78. A method for detecting an agent capable of modulating the intracellular localisation of sphingosine kinase or its functional equivalent or derivative thereof said method comprising contacting a cell or extract thereof containing said sphingosine kinase or its functional equivalent or derivative with a putative agent and detecting an altered expression phenotype associated with cell membrane localisation.

79. An isolated sphingosine kinase variant comprising a mutation in a region of said sphingosine kinase which region comprises a translocation mediator binding site, wherein said variant exhibits ablated or reduced translocation capacity relative to wild type sphingosine kinase or a functional derivative, homologue or analogue of said sphingosine kinase variant.

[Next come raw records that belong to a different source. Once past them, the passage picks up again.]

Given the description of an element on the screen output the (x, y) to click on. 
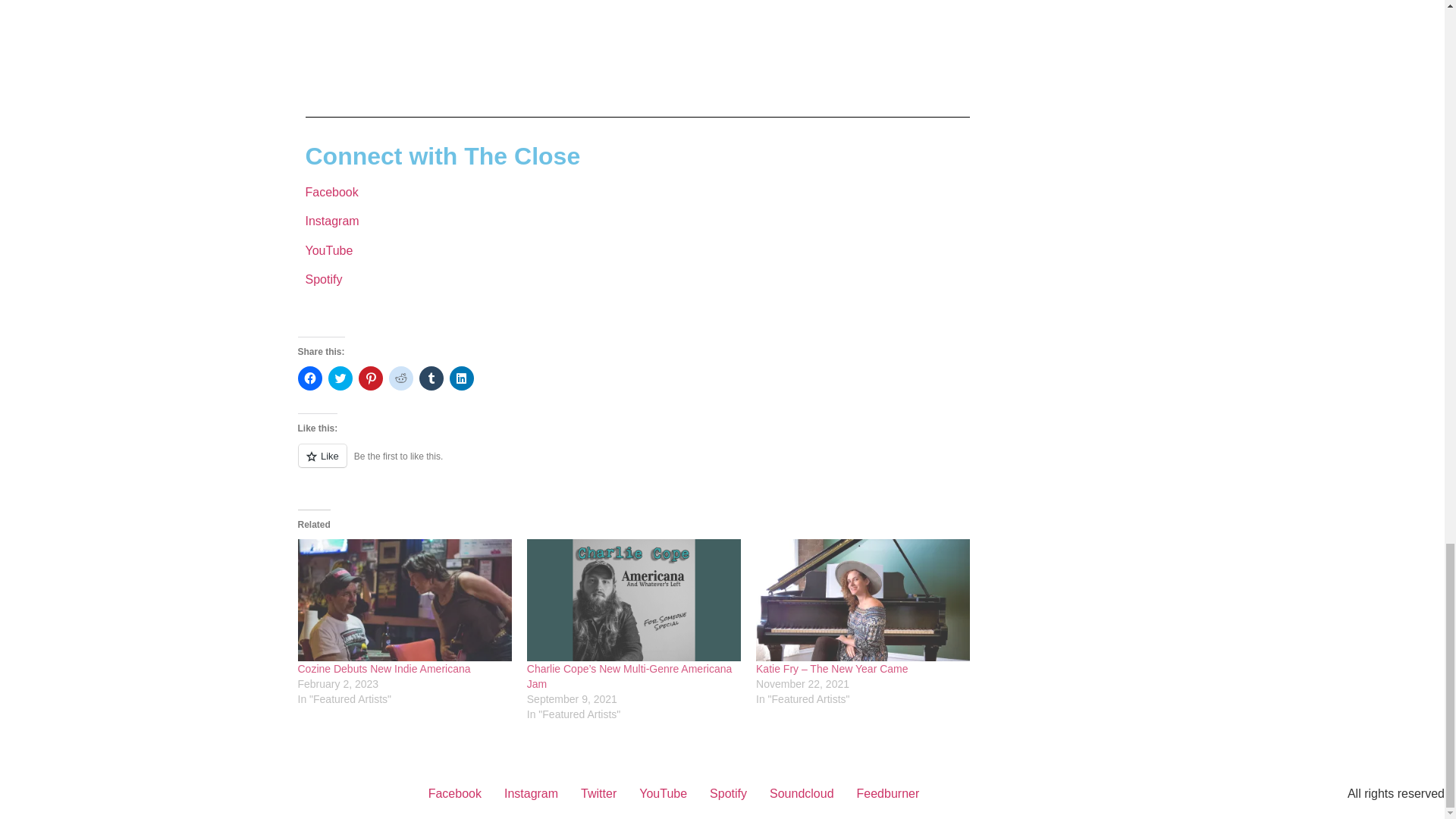
Facebook (331, 192)
Cozine Debuts New Indie Americana (383, 668)
Spotify (323, 278)
Like or Reblog (636, 464)
Click to share on Reddit (400, 378)
YouTube (328, 250)
Click to share on LinkedIn (460, 378)
Instagram (331, 220)
Click to share on Tumblr (430, 378)
Click to share on Pinterest (369, 378)
Given the description of an element on the screen output the (x, y) to click on. 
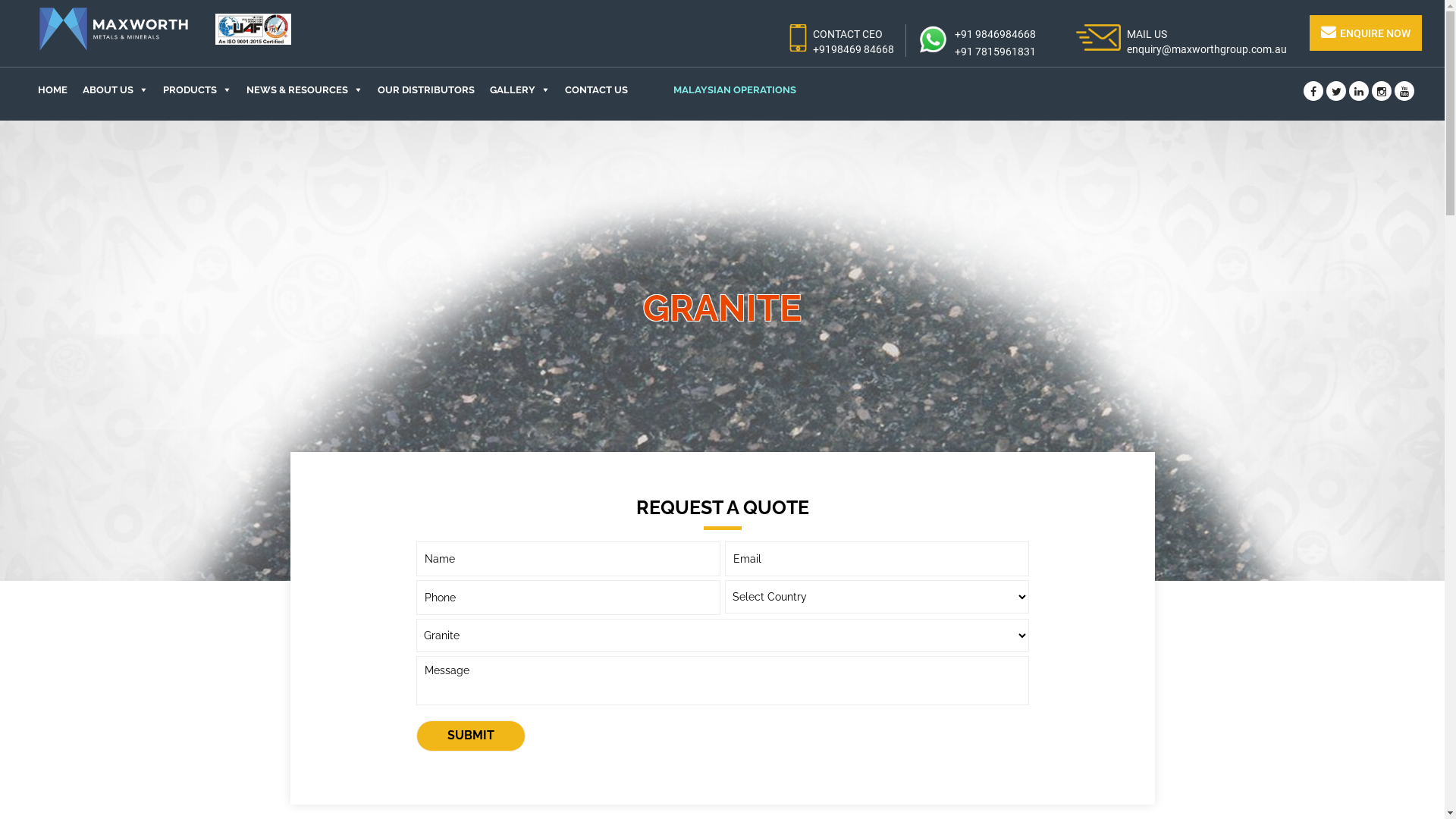
HOME Element type: text (52, 90)
+91 9846984668 Element type: text (994, 34)
ENQUIRE NOW Element type: text (1365, 32)
Contact CEO Element type: hover (797, 37)
ABOUT US Element type: text (115, 90)
Email Now Element type: hover (1098, 37)
NEWS & RESOURCES Element type: text (304, 90)
enquiry@maxworthgroup.com.au Element type: text (1206, 49)
GALLERY Element type: text (519, 90)
PRODUCTS Element type: text (196, 90)
+9198469 84668 Element type: text (853, 49)
Maxworth International Element type: hover (113, 28)
Granite Mineral Element type: hover (722, 350)
OUR DISTRIBUTORS Element type: text (426, 90)
MALAYSIAN OPERATIONS Element type: text (719, 90)
CONTACT US Element type: text (596, 90)
+91 7815961831 Element type: text (994, 51)
Call Now Element type: hover (932, 39)
Given the description of an element on the screen output the (x, y) to click on. 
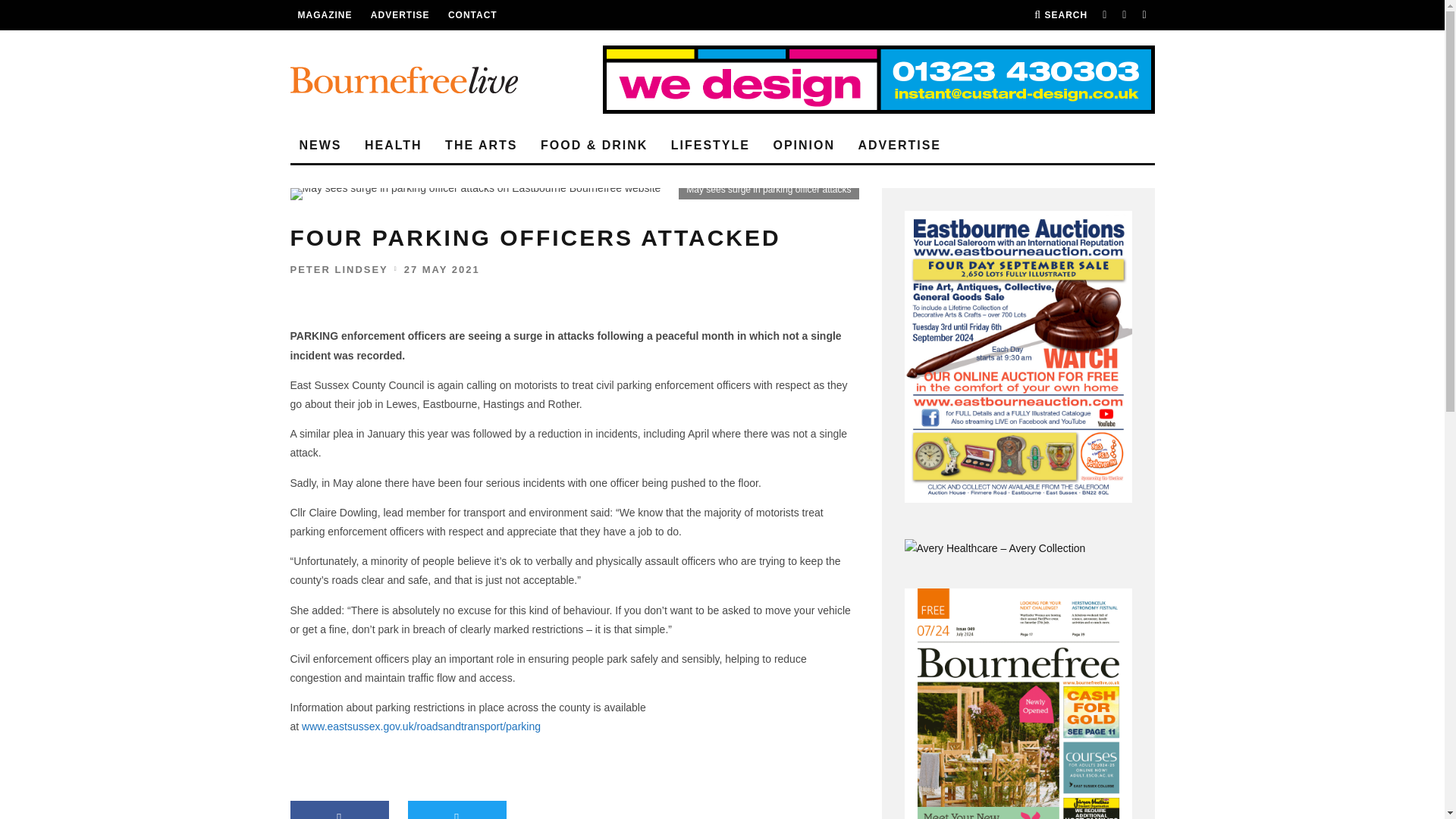
Log In (721, 409)
Search (1060, 15)
ADVERTISE (899, 145)
HEALTH (392, 145)
CONTACT (472, 15)
PETER LINDSEY (338, 269)
SEARCH (1060, 15)
MAGAZINE (324, 15)
OPINION (803, 145)
THE ARTS (480, 145)
ADVERTISE (400, 15)
LIFESTYLE (710, 145)
NEWS (319, 145)
Given the description of an element on the screen output the (x, y) to click on. 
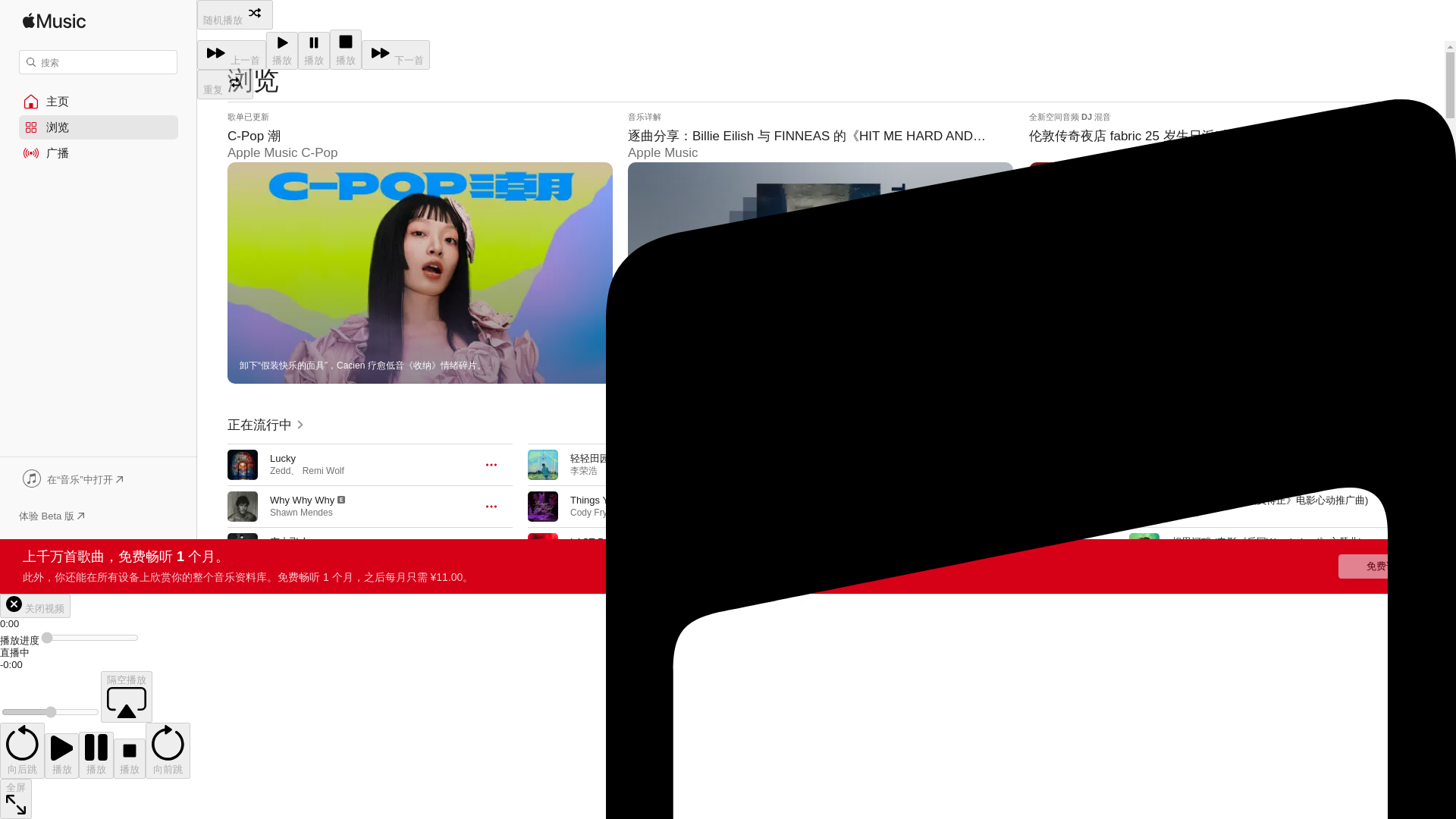
Cry Baby (289, 583)
Clean Bandit (295, 595)
Remi Wolf (322, 470)
Zedd (279, 470)
Shawn Mendes (301, 511)
Lucky (282, 458)
Why Why Why (301, 500)
Given the description of an element on the screen output the (x, y) to click on. 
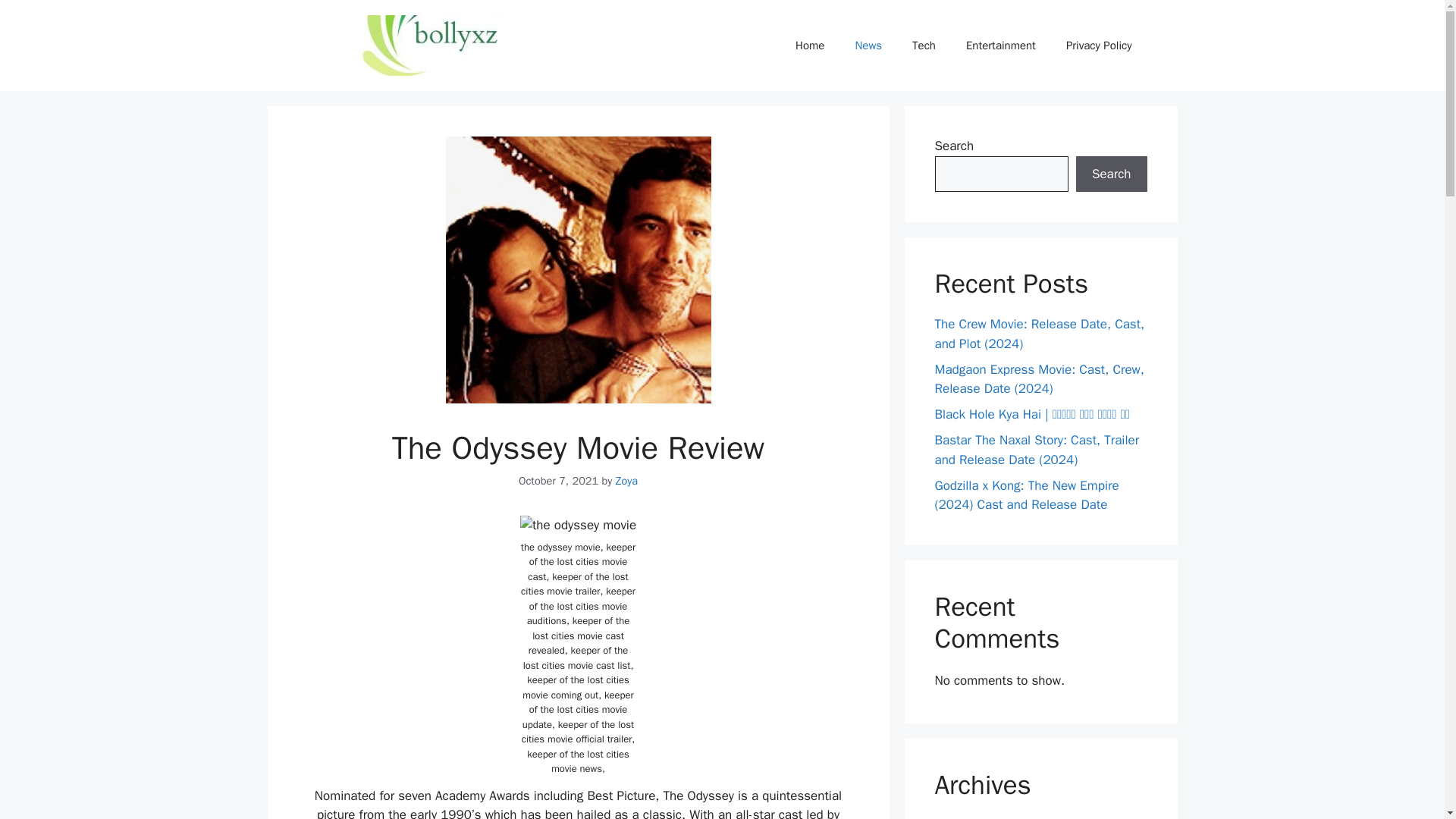
The Odyssey Movie Review 2 (577, 525)
Privacy Policy (1099, 44)
View all posts by Zoya (626, 480)
News (868, 44)
Search (1111, 174)
Zoya (626, 480)
Tech (923, 44)
The Odyssey Movie Review 1 (578, 269)
July 2024 (962, 818)
Entertainment (1000, 44)
Home (810, 44)
Given the description of an element on the screen output the (x, y) to click on. 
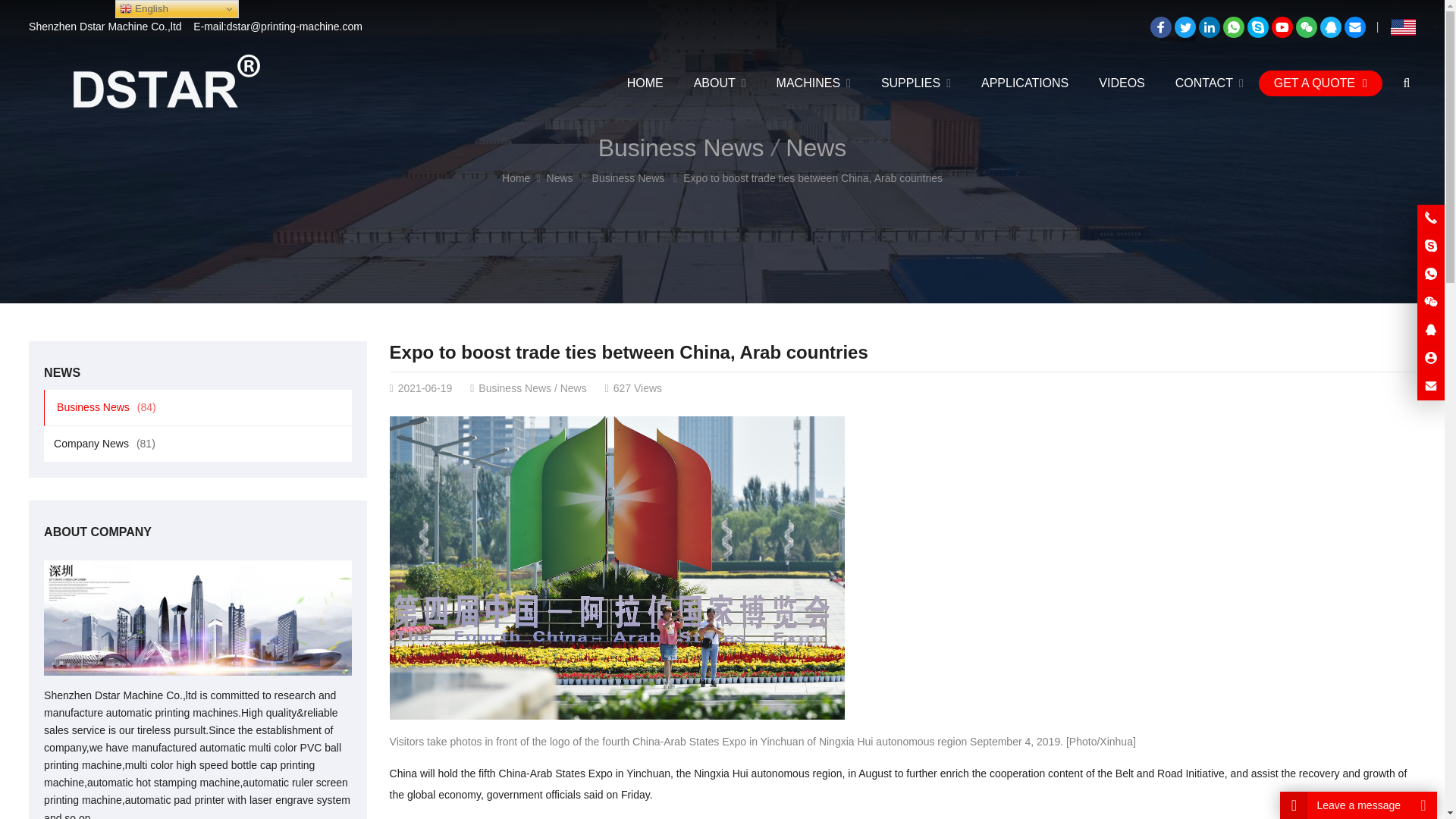
QQ (1330, 26)
APPLICATIONS (1024, 83)
Facebook (1160, 26)
Skype (1257, 26)
SUPPLIES (916, 83)
DSTAR machine (165, 83)
WhatsApp (1233, 26)
Twitter (1184, 26)
MACHINES (813, 83)
WeChat (1306, 26)
YouTube (1281, 26)
ABOUT (719, 83)
HOME (644, 83)
Printing machine manufacturer (644, 83)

80. The variant of claim 79 wherein said variant comprises an amino acid sequence with a single or multiple amino acid substitution and/or deletion of amino acids 191-206.

81. The variant of claim 80 wherein said amino acid is amino acid Phe 197 and/or Leu 198.

82. The variant of claim 81 wherein said substitution is a Phel97Ala and/or Leul98Gln substitution.

83. An isolated nucleic acid molecule encoding the variant of any one of claims 79-82.